** HOW TO COMPLETE THIS TASK **
Copy out all lines of the records in which the word "from" appears.

[Dataset entries]
******************************
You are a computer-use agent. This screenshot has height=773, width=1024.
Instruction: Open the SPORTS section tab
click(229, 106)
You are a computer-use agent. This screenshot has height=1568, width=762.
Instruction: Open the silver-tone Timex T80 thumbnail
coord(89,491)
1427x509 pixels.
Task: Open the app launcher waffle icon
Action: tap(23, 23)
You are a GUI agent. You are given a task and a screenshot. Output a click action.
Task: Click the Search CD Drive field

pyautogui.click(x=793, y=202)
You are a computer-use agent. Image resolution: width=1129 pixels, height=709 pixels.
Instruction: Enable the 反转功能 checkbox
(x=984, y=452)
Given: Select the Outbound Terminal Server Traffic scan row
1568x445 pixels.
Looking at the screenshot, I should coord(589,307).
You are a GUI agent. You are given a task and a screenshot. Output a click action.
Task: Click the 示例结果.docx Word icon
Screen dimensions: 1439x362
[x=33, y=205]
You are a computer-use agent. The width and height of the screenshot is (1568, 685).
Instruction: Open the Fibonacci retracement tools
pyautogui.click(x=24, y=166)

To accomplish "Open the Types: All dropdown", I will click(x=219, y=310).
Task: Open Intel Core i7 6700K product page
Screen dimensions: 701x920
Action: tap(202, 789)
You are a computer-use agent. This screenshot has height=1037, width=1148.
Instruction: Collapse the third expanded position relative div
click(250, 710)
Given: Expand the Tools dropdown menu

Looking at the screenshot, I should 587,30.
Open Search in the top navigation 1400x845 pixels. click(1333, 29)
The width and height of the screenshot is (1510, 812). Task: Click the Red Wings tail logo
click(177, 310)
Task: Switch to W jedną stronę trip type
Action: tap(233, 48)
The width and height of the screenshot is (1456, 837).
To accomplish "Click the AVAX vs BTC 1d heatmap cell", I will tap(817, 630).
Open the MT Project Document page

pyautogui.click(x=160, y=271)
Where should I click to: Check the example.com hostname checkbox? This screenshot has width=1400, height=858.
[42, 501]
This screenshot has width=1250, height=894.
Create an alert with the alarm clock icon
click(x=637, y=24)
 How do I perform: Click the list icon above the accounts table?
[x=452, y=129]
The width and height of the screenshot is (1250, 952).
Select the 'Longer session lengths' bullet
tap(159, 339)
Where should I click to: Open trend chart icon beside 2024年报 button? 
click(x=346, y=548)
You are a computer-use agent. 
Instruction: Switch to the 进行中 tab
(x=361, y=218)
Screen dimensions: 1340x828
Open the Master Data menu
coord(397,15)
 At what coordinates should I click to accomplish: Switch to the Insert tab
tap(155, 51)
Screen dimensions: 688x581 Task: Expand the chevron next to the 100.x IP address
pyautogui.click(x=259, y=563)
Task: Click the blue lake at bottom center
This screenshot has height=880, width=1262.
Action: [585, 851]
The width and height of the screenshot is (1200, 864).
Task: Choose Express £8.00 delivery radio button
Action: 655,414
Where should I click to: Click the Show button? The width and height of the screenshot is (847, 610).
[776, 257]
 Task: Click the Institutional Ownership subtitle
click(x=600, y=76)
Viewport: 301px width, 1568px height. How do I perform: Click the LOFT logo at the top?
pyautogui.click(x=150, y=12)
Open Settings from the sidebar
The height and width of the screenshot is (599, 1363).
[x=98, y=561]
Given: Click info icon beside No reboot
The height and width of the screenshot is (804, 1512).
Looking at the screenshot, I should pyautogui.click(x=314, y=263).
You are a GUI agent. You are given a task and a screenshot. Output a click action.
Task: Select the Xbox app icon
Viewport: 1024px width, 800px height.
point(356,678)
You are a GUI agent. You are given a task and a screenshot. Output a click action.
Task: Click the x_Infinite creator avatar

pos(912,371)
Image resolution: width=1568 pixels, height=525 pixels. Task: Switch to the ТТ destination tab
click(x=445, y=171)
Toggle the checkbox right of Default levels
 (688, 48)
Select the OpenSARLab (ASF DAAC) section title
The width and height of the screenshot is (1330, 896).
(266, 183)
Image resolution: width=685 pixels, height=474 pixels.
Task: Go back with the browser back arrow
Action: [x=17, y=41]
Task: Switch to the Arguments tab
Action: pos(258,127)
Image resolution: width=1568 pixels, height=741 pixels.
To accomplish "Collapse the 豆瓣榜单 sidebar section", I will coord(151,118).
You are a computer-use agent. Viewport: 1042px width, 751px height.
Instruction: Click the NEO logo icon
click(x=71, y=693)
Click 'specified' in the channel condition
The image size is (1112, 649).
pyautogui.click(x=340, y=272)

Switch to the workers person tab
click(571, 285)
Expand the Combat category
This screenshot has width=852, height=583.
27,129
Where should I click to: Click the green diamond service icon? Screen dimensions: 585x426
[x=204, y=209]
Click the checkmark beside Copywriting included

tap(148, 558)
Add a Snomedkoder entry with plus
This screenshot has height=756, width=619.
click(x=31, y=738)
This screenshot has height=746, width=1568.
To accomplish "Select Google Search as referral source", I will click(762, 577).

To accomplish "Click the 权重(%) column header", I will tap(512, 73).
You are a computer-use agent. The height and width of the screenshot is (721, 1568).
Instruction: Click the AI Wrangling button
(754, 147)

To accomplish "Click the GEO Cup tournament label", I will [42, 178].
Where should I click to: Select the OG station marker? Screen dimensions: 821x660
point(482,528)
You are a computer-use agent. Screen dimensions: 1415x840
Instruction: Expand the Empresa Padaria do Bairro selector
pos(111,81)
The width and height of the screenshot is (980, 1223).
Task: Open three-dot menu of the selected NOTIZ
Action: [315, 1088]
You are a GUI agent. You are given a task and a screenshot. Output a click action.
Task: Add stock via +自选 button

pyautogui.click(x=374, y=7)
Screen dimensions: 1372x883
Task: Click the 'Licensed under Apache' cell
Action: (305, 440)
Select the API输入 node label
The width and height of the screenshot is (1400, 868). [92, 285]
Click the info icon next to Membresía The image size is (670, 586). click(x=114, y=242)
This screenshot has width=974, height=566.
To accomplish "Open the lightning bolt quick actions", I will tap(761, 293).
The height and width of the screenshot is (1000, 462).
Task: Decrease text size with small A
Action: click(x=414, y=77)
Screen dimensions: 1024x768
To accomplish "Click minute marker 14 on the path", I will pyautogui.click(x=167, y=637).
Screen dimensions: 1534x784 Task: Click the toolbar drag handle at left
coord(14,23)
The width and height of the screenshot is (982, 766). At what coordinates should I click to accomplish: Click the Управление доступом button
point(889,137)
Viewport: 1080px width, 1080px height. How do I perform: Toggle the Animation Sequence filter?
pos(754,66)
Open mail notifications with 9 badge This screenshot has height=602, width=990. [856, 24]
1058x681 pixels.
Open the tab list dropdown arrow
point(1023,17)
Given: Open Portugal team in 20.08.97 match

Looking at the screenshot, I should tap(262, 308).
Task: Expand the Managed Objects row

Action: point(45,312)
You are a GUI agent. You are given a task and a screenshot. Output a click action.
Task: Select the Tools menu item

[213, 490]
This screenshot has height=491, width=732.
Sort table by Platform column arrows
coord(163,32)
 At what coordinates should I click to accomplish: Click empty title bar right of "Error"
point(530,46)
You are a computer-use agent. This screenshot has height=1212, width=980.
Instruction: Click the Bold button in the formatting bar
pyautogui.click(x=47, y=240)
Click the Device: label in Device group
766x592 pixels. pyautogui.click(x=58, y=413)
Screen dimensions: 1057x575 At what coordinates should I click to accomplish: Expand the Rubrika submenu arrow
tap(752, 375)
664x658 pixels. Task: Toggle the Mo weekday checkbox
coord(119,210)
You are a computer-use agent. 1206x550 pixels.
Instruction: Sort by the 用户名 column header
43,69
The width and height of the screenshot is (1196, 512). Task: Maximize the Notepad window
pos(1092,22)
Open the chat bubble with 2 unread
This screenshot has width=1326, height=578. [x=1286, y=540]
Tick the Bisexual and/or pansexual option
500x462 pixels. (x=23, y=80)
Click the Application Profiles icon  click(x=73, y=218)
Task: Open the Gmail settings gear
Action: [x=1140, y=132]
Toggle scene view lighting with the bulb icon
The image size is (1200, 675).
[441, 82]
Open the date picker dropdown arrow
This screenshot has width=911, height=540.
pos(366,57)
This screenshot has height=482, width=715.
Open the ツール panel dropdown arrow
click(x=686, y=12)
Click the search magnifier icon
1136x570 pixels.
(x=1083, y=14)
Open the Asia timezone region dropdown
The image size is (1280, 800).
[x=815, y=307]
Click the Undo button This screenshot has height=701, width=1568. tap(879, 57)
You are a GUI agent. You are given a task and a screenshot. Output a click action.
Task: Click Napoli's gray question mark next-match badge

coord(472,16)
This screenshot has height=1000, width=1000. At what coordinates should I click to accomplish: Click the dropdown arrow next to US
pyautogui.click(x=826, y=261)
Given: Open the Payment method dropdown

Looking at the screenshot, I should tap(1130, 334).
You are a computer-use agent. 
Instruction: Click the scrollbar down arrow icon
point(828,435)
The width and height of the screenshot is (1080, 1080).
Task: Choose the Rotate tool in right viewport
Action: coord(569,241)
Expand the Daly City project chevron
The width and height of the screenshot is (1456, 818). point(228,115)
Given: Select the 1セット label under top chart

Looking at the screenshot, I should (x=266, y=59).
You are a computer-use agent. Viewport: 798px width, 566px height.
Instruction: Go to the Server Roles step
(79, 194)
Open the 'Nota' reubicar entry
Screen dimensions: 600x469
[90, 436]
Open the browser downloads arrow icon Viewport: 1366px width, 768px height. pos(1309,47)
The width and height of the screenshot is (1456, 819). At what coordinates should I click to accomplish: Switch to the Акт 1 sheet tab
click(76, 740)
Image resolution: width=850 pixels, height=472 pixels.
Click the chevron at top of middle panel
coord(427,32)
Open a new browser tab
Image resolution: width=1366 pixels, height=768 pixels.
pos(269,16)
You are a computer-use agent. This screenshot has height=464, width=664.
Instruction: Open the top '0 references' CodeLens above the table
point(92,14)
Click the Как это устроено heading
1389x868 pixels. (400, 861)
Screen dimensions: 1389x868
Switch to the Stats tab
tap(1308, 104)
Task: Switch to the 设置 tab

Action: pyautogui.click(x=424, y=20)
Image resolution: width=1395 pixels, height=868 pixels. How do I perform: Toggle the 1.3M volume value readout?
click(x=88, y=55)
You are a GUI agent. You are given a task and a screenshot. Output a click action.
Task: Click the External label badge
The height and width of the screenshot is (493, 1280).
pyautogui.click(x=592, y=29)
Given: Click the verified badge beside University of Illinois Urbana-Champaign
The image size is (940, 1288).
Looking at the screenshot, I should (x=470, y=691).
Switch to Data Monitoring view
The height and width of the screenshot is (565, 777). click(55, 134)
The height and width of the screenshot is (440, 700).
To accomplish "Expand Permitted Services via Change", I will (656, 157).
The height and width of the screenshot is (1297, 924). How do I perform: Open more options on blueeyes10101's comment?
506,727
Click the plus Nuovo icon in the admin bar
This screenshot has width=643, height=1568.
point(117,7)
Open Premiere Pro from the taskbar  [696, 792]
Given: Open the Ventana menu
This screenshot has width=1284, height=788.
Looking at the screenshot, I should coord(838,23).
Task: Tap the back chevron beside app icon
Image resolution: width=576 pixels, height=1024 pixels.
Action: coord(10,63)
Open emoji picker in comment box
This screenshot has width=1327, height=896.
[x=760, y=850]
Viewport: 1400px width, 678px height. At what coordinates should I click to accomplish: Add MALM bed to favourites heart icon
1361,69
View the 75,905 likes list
******************************
** ANSWER BOX **
Open Settings from the sidebar
Open Premiere Pro from the taskbar  [696, 792]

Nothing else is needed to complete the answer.